EXERCISE
Render the material from the line containing "Find the location" to the line containing "panel-number: 3 is", both included, as a JSON list of strings with one string per line and blank lines omitted.

DATASET EXCERPTS
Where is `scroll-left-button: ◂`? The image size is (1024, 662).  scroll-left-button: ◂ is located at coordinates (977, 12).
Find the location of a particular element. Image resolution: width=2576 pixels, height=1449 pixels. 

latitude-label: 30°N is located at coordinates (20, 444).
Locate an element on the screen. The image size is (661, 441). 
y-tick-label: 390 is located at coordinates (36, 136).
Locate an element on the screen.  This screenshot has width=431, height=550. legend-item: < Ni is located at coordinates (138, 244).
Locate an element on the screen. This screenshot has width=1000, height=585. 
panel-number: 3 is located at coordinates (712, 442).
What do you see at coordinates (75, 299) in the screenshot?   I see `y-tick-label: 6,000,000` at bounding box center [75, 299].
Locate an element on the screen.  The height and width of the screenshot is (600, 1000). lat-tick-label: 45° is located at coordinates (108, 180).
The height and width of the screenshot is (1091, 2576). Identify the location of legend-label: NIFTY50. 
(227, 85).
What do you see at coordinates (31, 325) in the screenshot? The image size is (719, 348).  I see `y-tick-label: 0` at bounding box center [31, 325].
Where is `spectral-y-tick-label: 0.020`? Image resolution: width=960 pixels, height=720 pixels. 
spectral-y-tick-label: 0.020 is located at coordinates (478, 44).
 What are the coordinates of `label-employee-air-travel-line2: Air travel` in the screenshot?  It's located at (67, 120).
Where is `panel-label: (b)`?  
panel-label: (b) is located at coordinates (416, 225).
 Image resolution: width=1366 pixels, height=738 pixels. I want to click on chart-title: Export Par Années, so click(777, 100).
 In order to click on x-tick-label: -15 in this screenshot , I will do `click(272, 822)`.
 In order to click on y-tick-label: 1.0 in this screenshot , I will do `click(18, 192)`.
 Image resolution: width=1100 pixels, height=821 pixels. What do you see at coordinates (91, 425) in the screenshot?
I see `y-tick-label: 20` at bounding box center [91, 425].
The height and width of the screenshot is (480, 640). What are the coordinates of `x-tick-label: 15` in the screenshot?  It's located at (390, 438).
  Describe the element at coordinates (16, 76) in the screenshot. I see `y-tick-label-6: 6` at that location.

SOLVED PROBLEM
[
  "Find the location of a particular element. Image resolution: width=2576 pixels, height=1449 pixels. ",
  "latitude-label: 30°N is located at coordinates (20, 444).",
  "Locate an element on the screen. The image size is (661, 441). ",
  "y-tick-label: 390 is located at coordinates (36, 136).",
  "Locate an element on the screen.  This screenshot has width=431, height=550. legend-item: < Ni is located at coordinates (138, 244).",
  "Locate an element on the screen. This screenshot has width=1000, height=585. ",
  "panel-number: 3 is located at coordinates (712, 442)."
]